Originally posted by Lowell Goudge What I don't get in your argument is you are going to nikon plus a sigma 500 as the dual system selection. if you consider absolute resolution, it has about the same as the K5 sensor, if it were scaled up to full frame, so except for the difference in megapixels, with an image that fills the entire frame, and perhaps the ability to print that image twice the size of a K5 image, what do you actually gain.
a 300/4 on a K5 would be roughly equal FOV to a 500/4.5 on a full frame. Since you are already considering sigma, any debate on the 560mm pentax is moot (although I too would live to see pentax with this lens this year). so what is it you really want?
I simply do not see any advantage of going full frame for wild life over APS-C
Consider: You are shooting birds with the D800 and a 500mm. For those closer shots a flick of the switch gives you FF (with the Sigma 500mm that's ca. 335mm equiv on APS-C), a bird appears in the middle distance and a flick of a switch later and you are at x1.2 crop (24mp and ca. 400m APS-C / 600mm 35mm equiv. ) and then you spot a small bird 40 yds away and another flick the switch and you are now at x1.5 (APS-C) for your 750mm (35mm equiv. ) with the famous latest and greatest version of Nikon's AF (which you seem to have disregarded even though I made it a feature of my previous post).
Of course people also use the Sigma 500/4.5 on K5s (to great effect indeed) however the D800 gives far greater flexibility, better FF files and IQ and it loses nothing over the K5 in mm or mp in crop mode whilst still retaining all the advanced features and benefits of the D800 and Nikon's AF and a larger, brighter 100% VF that will make it even easier to obtain critical focus when in MF.
I have recently spent quite a bit of time on bird shoots with Canon/Nikon shooters with FF cameras and 500/600/800 lenses. Let me say that those FF cameras with those lenses absolutely rock ! We all chimp our shots but they can get far more into the shot than I can and the IQ is two steps up with lower noise (I'm using the K5+DA*300+AFAx1.7). That said the Sigma 500mm has an advantage for me here - as I like to wander and not always be rooted to the spot, with the much lighter Sigma you can do that, with those CaNikon monster lenses it's not feasible !
I spend a lot of time on FM now (pop over and have a look at their wildlife forum) - not wonderful but
superb bird shots, the like of which I haven't seen from any APS-C camera (Pentax, Nikon or Canon) on any other forum and the vast majority from FF cameras and long lenses, they blow me away.

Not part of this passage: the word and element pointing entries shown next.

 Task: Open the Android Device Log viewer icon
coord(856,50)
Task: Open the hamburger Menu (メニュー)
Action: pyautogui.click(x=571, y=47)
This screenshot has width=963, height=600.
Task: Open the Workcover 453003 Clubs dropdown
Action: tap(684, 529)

So my decision wasn't based on a whim. As you said an image that fills the frame and the amazing files that come out of it can be printed at twice the size (which means added cropping potential). I have researched it, checked the results on the web and in person, Googled all of the FF vs APS-C arguments for birding, and have found that no matter how much I would like to deny it, there is an advantage, that I will have to pay for in $$$, but it is definitely there. If there wasn't then all those shooters would be using 7Ds or D300s'.
And finally when I'm not shooting birds I've now got a superb FF camera for those low DoF and low light shots that I love, with that distinct FF 'look'. The D800 is an all-in-one-camera that the 5DIII can't match.
Last edited by Frogfish; 07-26-2012 at 06:32 AM.